Florida presently then had 21 federally designated urbanized areas ranging in size from Miami, Dade County, with well over one million population, to five newly designated urban areas with populations only slightly over 50,000. Florida is also conducting an urban study in the Key West area, an city of less than 50,000. Because of this diversity in the size and complexity of the transportation studies in Florida, the FSUTMS operates in four separate modes.

The four modes are Non-Transit, Single Path Transit, Multi-Path/Single-Period Transit and Multi-Path/Multi-Period Transit. The Non-Transit mode of FSUTMS was used in the smaller urbanized study areas which either did not then have a public transit system or had small transit systems which could not be effectively modeled. The Single Path Transit mode was used in medium and small urbanized areas which have small transit public transit operations and/or wish to include transit planning in their future plans.

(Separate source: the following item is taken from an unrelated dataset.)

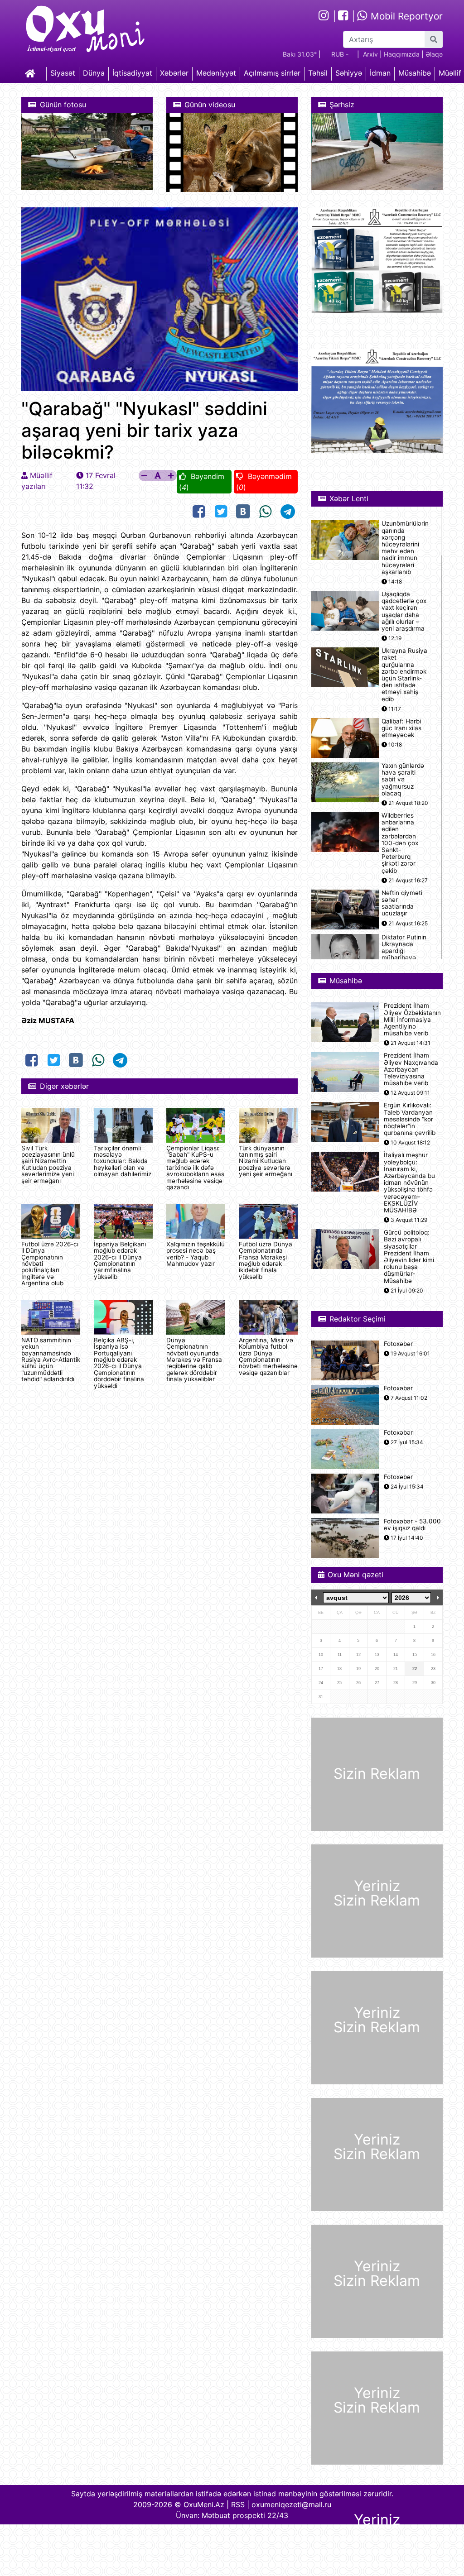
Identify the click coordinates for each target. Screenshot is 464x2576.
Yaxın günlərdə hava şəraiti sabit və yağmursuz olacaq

The Single Path Transit mode is used where no appreciable difference exists between peak and off-peak transit route and schedule travel times.

Multi-Path/Single-Period Transit analysis is applied to urbanized areas which have larger and more complex transit operations with multiple modes and different peak and off-peak schedule structures. The fourth mode of FSUTMS, Multi-Path, Multi-Period Transit is applied to very largest urbanized areas which require more detailed analysis during the off-peak.